But there are also family styles. And we who gather here are, by my best read, a bit more like the Taoists, at least in general. And a lot of us are all about Karma yoga, the practices of action. I think our attention to things like 350 dot org reveals that inclination. And again writ large, I suspect we are most of us, more inclined to the Jnana yoga disciplines of learning, of knowledge. Which can in a beat of the heart transform into wisdom. Good stuff.

Later during coffee hour our Spiritual Development ministry will have a number of tables where you can learn a bit more about various aspects of what we’re doing here, spiritually. I suggest there’s a reason you might notice the largest of these is our Life Span Religious education program. If we, again, writ large are about the natural and about knowledge and wisdom and action, well, of course, religious education would be near the heart of our activities.

That’s the family style, as I see it, more or less. But, here’s my invitation for you, for today. Who are you? And what does your spiritual path look like? You’ve come here, and so there are some broad affinities with the natural, with action and learning. But it is also important to investigate the matter right down to the bone. And that means looking, each of us, into our own hearts and minds, and bodies.

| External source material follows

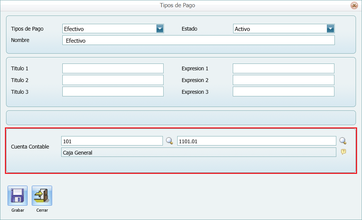
Task: Click the Grabar save floppy disk icon
Action: pyautogui.click(x=17, y=195)
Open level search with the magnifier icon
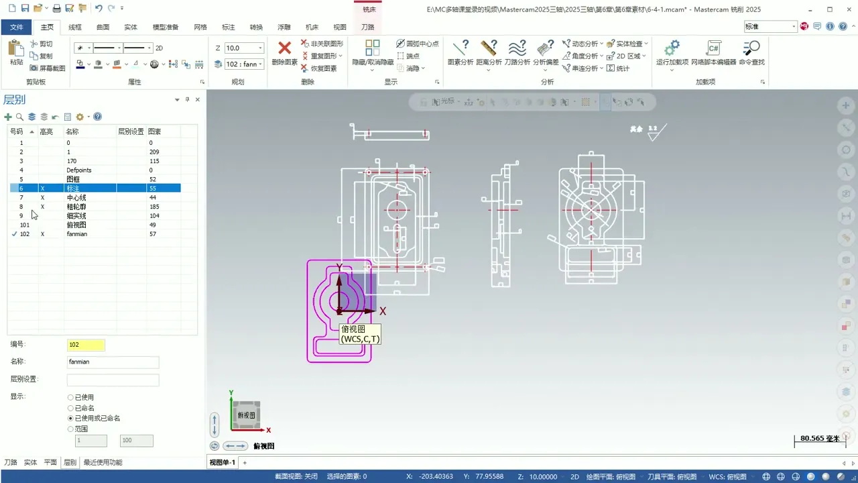 (x=19, y=116)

So, are you a little on the bitter side? Perhaps a tad sour? Or, do you look at the great mess and find a giggle? Or, that’s certainly not the end of the list; are you set another way? It’s important to know. So, I hope you’ll look into your own heart and think about it.

And, then, how best do you dig deep? Through the body? Through action? Through devotion? Through the quest of knowledge? Through the minute investigation of the nondual? Or? Again, so many paths? What is yours? That’s our deepest hope for each other, for each of us to find our own true way into the great matter of heart, of life and death. Our desire is that each of us investigate who we are, and how we stand in the world.

And then, and then, to go forward into this world, with, as one sage called it, bliss bestowing hands. Good stuff.

Amen.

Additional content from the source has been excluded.